The Ghana Embassy has in the last several years tried hard to resolve such problems by intervening and getting the leadership of the Association to pay later, but it appears Embassy staff and their bosses are being overwhelmed by the level of intrigue and immorality the women are putting up.

Not only are they saddled with cases of drivers being involved in accidents through reckless driving, they physically have sometimes taken upon themselves the responsibility of handling dead bodies and sending them to mortuaries or supervising burial of other bodies that cannot be identified.

They also in the effort to provide permanent solutions to the scourge initiated a reform through the Ministry of the Trade and Industry in the systems regulating the cross border trade to sanitize the trade through money transfer arrangements and banning of traders from going directly into Burkinabe farm gates. The traders, however, in the name of democracy and keen on always wanting to outsmart the Burkinabes, began using unapproved routes to enter farm gates in most instances, without IDs.

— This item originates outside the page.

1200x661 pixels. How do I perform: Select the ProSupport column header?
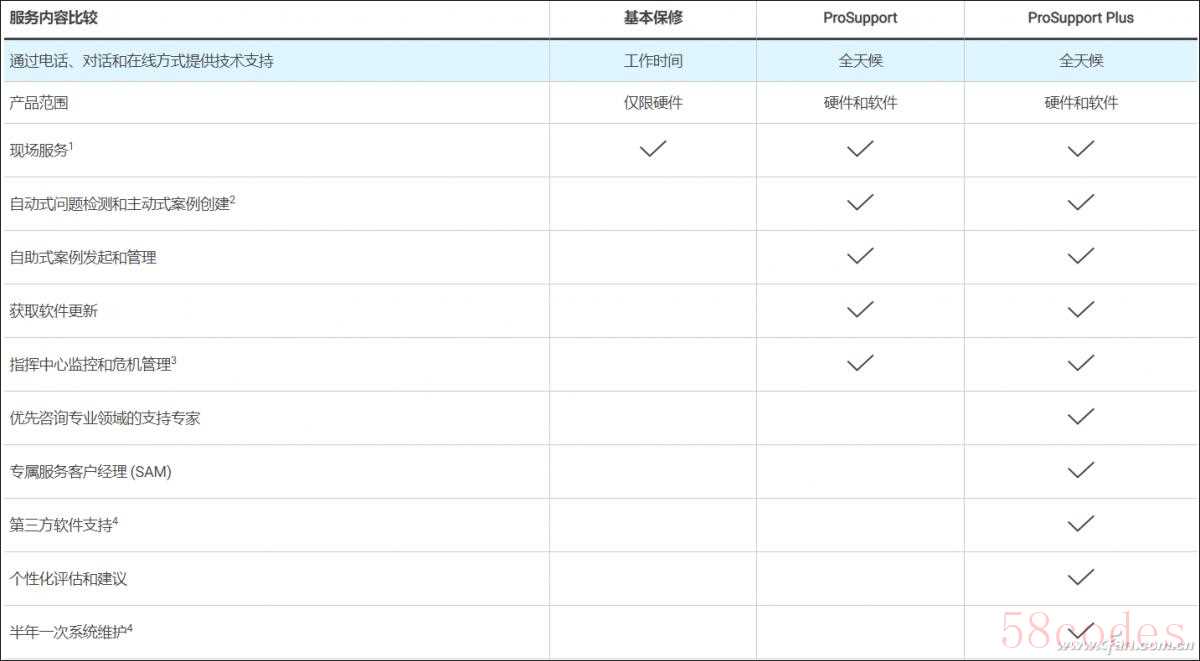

The Burkinabe farmers, who depend on the registration numbers of the trucks to track the traders later hand over such numbers to their gendarmerie who track down the drivers for them to produce the traders.

The cross-border trade in tomatoes and other vegetable began over 12 years ago, and whilst the trade had boomed in terms of figures, mutual benefits had been minimal because of the intrigues associated with the trade.

Ghanaian farmers in the Upper East, fed up with the kind of intrigues traders from the South exhibit have decided not to trade in tomatoes any longer. But the Burkinabes, who are relying on the Government of Ghana to crack the whip on the Ghanaian traders, are yet to apply the necessary sanctions or implement appropriate directives in sanitizing, modernizing and monitoring the tomato cross-border tomato trade.